Rapport annuel de la Banque européenne d'investissement (BEI) pour l'année 2005

2006/2269(INI)

En adoptant le rapport d’initiative de Cristobal MONTORO ROMERO (PPE-DE, ES), le Parlement européen félicite la BEI pour son rapport d'activité de 2005, pour la transparence accrue dans l'information mise à disposition du public et pour l'amélioration des systèmes de contrôle, et l'encourage à poursuivre son action en faveur du développement de l'économie européenne.

La BEI ayant repris à son compte les objectifs de la Stratégie de Lisbonne en matière de croissance et d'emploi, a apporté des modifications à ses activités pour assurer leur réalisation. Toutefois les députés se demandent si les ressources dont dispose la Banque sont suffisantes pour les atteindre.

Constatant que, dans la nouvelle stratégie de la BEI, adoptée en 2005, la promotion de la cohésion économique et sociale à l'intérieur de l'Union européenne demeure la mission principale de la Banque, le Parlement demande que les activités de la BEI dans ce domaine soient centrées sur les régions les plus en retard de développement.

Les députés demandent instamment à la Banque de financer, au titre de l'initiative « Innovation 2010 », des projets concernant directement l'innovation. En matière de formation et d'éducation, ils demandent que les objectifs généraux de l'Union européenne - devenir une société de la connaissance - soient soutenus sans réserve, l'accent devant être mis sur des projets éducatifs liés à l'innovation, tant dans l'enseignement supérieur que dans l'enseignement élémentaire, afin d'améliorer le potentiel humain de l'Europe. Ils appuient par ailleurs les efforts que la BEI déploie pour que les zones les moins développées s'intègrent à l'économie de la connaissance.

Les députés se félicitent par ailleurs du fait que la BEI ait atteint l'objectif qu'elle s'était fixé de consacrer entre 30% et 35% de ses prêts individuels à l'intérieur de l'UE à des projets visant à protéger ou à améliorer l'environnement naturel ou urbain. De même, la volonté de la BEI de définir un nouveau plan d'action en faveur de l'énergie intégrant les nouveaux objectifs de l'Union européenne dans ce domaine est accueillie favorablement. A cet égard, la BEI est invitée à adopter des objectifs de financement plus ambitieux en ce qui concerne tant les énergies renouvelables que les programmes visant à améliorer l'efficacité énergétique, en particulier dans les nouveaux États membres et dans le secteur des PME où les possibilités d'amélioration sont supérieures. Enfin, le rapport souligne le rôle de catalyseur des financements de la BEI, notamment pour les prêts destinés à soutenir des partenariats public-privé notamment dans le cas des réseaux transeuropéens.
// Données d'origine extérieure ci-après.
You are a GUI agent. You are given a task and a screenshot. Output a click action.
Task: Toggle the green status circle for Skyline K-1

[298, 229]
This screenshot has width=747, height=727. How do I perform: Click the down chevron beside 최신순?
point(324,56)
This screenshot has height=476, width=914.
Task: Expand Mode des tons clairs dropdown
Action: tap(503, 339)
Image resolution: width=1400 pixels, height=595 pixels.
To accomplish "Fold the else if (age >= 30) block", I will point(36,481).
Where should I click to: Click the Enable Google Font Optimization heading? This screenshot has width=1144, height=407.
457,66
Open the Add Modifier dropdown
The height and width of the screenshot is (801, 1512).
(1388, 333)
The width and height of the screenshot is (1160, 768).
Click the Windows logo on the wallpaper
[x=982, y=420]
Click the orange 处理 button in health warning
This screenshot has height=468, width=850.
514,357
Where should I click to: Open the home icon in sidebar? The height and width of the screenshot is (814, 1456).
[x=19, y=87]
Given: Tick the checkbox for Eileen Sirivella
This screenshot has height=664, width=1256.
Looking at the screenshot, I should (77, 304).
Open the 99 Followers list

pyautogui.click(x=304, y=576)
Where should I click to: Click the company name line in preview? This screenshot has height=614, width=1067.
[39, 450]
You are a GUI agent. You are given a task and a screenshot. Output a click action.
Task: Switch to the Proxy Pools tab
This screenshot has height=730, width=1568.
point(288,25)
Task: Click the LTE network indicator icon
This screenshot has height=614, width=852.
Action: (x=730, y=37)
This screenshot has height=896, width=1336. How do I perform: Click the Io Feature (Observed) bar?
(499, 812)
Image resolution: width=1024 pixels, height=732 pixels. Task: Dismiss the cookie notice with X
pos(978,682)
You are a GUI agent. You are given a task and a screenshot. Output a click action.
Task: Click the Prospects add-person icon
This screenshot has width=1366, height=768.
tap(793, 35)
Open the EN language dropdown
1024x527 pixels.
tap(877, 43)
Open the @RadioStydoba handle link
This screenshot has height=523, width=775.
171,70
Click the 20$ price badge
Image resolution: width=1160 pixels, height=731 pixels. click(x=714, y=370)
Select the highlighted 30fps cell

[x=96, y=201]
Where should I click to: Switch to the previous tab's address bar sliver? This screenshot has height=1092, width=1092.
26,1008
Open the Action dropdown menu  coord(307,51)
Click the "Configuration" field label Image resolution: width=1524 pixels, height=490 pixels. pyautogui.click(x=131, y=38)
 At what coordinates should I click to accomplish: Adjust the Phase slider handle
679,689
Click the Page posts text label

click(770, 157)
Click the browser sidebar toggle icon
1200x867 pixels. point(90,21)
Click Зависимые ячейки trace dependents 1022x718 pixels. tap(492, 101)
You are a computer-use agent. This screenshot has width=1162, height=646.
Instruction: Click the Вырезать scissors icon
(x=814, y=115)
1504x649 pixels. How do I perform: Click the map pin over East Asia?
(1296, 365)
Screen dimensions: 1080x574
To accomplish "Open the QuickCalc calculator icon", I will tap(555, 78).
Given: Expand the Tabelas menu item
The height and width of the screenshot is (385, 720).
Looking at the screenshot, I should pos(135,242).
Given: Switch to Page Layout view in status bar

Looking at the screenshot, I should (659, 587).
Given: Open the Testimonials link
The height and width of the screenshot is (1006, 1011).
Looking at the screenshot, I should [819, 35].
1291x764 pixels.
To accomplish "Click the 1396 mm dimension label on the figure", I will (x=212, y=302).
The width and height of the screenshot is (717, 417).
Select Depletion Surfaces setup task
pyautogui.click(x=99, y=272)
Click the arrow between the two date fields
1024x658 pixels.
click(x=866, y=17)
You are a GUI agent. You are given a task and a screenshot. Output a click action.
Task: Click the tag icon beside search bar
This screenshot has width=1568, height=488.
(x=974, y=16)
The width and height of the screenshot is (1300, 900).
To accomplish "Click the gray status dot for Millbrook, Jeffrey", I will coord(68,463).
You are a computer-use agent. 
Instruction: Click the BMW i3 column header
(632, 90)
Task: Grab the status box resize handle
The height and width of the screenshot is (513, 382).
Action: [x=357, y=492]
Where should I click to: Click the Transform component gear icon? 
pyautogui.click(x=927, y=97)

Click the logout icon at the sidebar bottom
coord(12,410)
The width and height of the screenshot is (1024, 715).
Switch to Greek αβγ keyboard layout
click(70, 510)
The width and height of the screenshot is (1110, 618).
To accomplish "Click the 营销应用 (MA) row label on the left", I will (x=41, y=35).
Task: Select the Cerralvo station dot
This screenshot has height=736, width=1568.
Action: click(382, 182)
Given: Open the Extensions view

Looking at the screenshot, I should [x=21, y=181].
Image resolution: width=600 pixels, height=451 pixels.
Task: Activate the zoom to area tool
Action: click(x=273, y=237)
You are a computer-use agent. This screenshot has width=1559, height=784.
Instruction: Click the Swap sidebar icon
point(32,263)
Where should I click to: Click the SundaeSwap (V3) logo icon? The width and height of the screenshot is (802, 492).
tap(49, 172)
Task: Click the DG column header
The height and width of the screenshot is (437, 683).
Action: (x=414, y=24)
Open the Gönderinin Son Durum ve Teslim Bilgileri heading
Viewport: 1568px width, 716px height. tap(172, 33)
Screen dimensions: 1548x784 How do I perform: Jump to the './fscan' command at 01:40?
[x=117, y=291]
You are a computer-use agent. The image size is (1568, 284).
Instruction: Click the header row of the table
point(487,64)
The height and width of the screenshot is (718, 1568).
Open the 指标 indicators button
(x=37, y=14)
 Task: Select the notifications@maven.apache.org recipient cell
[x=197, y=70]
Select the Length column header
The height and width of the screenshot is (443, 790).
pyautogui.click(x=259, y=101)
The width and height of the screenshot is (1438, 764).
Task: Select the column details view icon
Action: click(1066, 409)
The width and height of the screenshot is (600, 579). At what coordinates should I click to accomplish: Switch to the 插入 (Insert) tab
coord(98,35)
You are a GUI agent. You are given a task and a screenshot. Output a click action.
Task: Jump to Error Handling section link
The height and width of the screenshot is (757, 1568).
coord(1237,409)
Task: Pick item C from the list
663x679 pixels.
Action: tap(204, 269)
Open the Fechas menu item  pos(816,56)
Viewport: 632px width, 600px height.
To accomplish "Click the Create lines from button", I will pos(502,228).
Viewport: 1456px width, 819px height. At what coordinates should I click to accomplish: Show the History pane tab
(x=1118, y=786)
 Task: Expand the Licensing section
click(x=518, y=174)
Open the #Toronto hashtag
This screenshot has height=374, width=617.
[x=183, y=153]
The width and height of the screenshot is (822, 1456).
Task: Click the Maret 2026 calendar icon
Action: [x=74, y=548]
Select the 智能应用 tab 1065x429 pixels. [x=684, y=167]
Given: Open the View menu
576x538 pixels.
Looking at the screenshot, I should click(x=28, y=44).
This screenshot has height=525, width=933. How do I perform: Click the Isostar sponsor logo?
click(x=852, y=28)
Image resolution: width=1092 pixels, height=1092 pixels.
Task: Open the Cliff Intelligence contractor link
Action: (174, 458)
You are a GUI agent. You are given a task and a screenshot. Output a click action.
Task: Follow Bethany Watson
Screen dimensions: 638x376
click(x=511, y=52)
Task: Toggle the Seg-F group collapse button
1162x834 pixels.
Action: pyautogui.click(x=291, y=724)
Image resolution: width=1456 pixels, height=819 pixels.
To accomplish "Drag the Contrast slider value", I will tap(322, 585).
Les députés présentent néanmoins certaines suggestions d'amélioration et réclament notamment une plus grande cohérence dans le mandat extérieur de la BEI, tant en ce qui concerne un volume de fonds suffisant pour toute la période correspondant au nouveau mandat que leur répartition par aire géographique. Ils recommandent à la BEI de développer encore les possibilités d'accès à ses financements, surtout pour les PME, en augmentant le nombre des institutions financières, dotées de l'expertise et de la capacité de prêt voulues pour soutenir les priorités de l'UE, qui servent d'intermédiaires dans chaque pays, ce qui améliorerait dans le même temps les conditions faites aux bénéficiaires finaux. Ils considèrent qu'il convient de favoriser, au bénéfice des PME, une combinaison de financements par la BEI et d'aides d'État autorisées.

Le rapport demande également à la BEI :  

- de mieux exposer les critères d'évaluation appliqués par elle au moment du choix des projets financés et de présenter une évaluation de ses opérations en termes de croissance économique et d'emploi;

- de publier ses informations sur les projets d'investissements auxquels elle participe, afin d'encourager les investisseurs privés à s'associer au financement éventuel de ces projets;

- de mieux définir encore les critères d'affectation finale de ses prêts globaux et de mettre en place une procédure transparente d'identification et d'évaluation de l'usage qui en a été fait par les banques intermédiaires, permettant notamment de vérifier que la qualité des prêts de la BEI bénéficie vraiment aux destinataires finaux;

- de faire en sorte que ses normes opérationnelles soient compatibles avec les normes et les meilleures pratiques internationales, et d'instituer un mécanisme de participation transparent visant à associer les organisations de la société civile et d'autres parties intéressées à la formulation de normes sociales renforcées de la BEI;

- d'élaborer un nouveau cadre environnemental fondé sur des normes minimales claires, contraignantes et exécutoires, ce qui lui permettrait de bien faire comprendre ses valeurs et ses normes à toutes les parties prenantes, y compris les communautés locales.